Vientiane is a lovely city with a strong colonial heritage. It is the current capital of Laos. We rented a no-frills room with A/C for less than $20 USD and enjoyed walking around in the older part of town. In particular, we viewed Wat Si Saket, a temple built in 1818 which hosts over 2000 Buddha images.
Starting in Vientiane we savored the French influence in Laos- with our stomachs, splurging one night for a French dinner at La Cage du Coq in Vientiane. If you are there, go!!!
We spent one night in Vientiane and then jumped on a "VIP Bus" to Vang Vieng.
Vang Vieng felt like a town from the wild, wild, west. I can't think of a better description. The streets are mostly dirt and rocks and it has a rough and tumble attitude. The bus drops you at the local station and you can walk into town or take a tuk-tuk for an inflated rate as it's only about 1 km to the tourist area from the Southern Bus Station. From the Northern Bus Station it's worth getting a ride but ANY ride, service, or goods in Laos are worth bargaining over.

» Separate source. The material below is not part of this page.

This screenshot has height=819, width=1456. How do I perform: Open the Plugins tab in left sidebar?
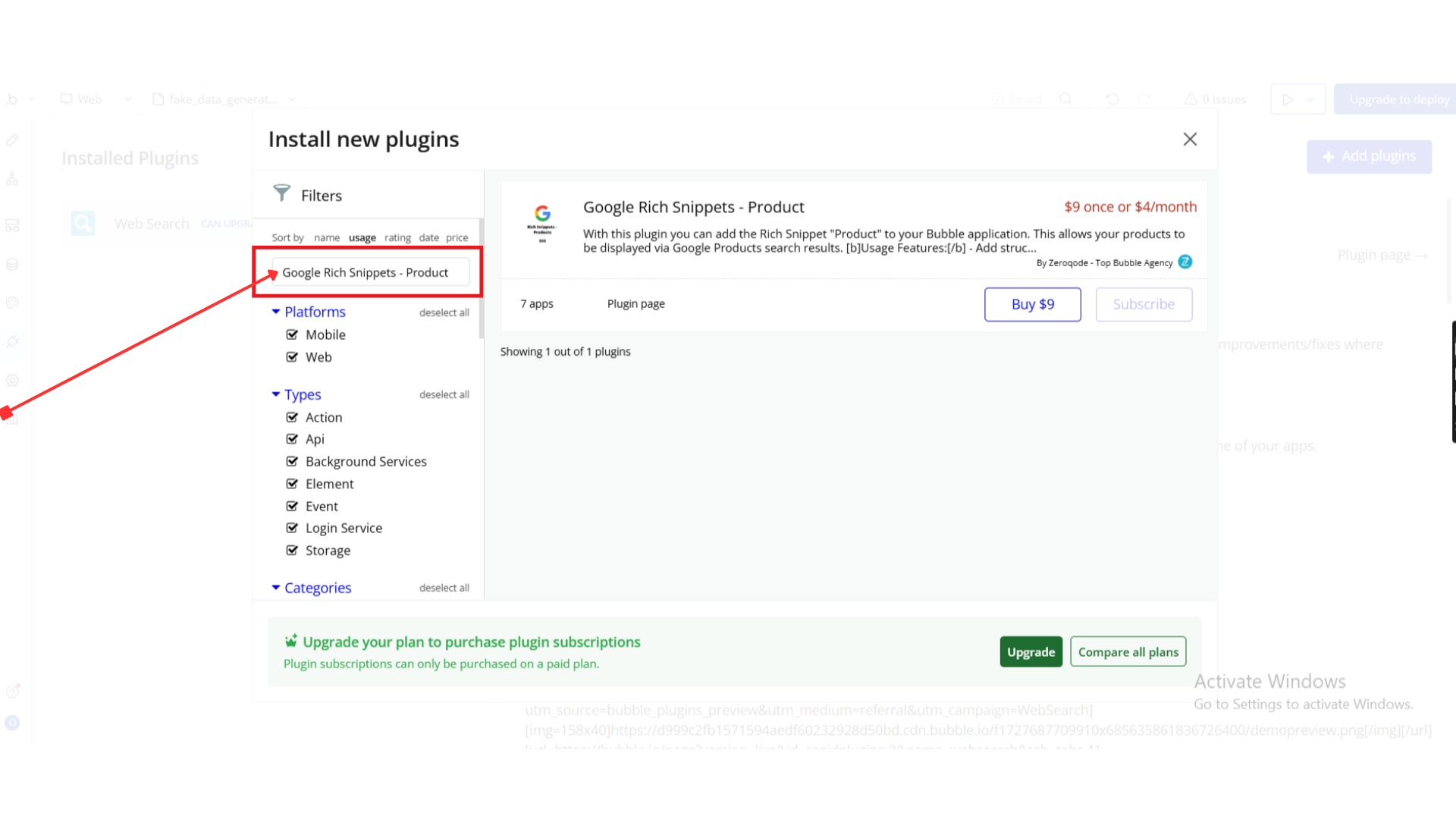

Vang Vieng has a reputation as a party town. It has calmed quite a bit as town's Achille's Heel was the tubing venue. Large truck inner tubes can be rented and used to float down the river for a few hours. In the past there were multiple bars that you could tuck in to for beers, shots, and more. This resulted in more then one injury and death of young back packers which then caused the government to put pressure on the town to tone it down. Currently, from where we were dropped off by truck to enter the river and float back to town, there are only 3 bars still open. It's a much quieter scene, or at least it was when we were there. The weather was H-O-T so the tubing was a wonderful way to cool down and enjoy the river. I would highly recommend it. Don't forget your sunscreen!
Food and lodging in Vang Vieng runs the gamut. You can rent a hostel room for a few dollars US or a nice hotel room for closer to $100 USD. Meals can be as cheap as 20,000 kip (8,000/1USD) for a massive french bread sandwich with a variety of fillings and more for hotel meals. We opted for a rustic bungalow across the river for $15/night. We had a bathroom with a western toilet and A/C for that price and a great view of the mountains from our hammock. We usually don't do A/C but the heat and humidity were stifling.
We hiked a straight up a limestone karst for a look out view of VV, explored a huge cave, and rented a motor bike to see the areas nearby including the Blue Lagoon. I really enjoyed Vang Vieng and it's rugged atmosphere. I could almost live there but it's a bit far from a beach.
Luang Prabang ranks highly on my list of favorite SE Asian cities. It is a UNESCO World Heritage Site and lies 300 km (190 miles) North of Vientiane in North Central Laos. It used to be the capital of the Kingdom of Laos until the communist take over in 1975. The community was named Luang Prabang in 698 CE/AD when it was conquered by a Tai (not Thai) Prince. It is famous as a Buddhist spiritual center with many temples and monasteries. https://en.wikipedia.org/wiki/Luang_Prabang
Personally, I loved the spiritual, artsy vibe it exudes from every ancient building, temple, and walkway. The oldest part of town is nestled on a peninsula between the Mekong and Nam Khan Rivers.
We spent a few nights in LP and rented a motor bike so we could explore nearby areas up and down the main road. Specifically, we rode the bike up to access a Pak Ou Cave Temple across the Mekong. It is built in a cave and is heavily visited by locals and tourists alike. We also motored to the nearby Kuang Si waterfall. There are also tuk-tuks willing to take tourists to all local attractions if motorbikes aren't your bag.
A TripAdvisor WIN was a search for restaurants "nearby" our guest house. Cafe Toui popped up as highly rated, authentic local food. We walked over one evening and it was closed. The next evening we tried again and are very happy to report that the food was spectacular! The cafe is an intimate place, located on the main floor of an old shophouse. Chef Toui visits your table and actually took our order as he wasn't busy when we arrived. Highly recommend this cafe in Luang Prabang for Laos specialties!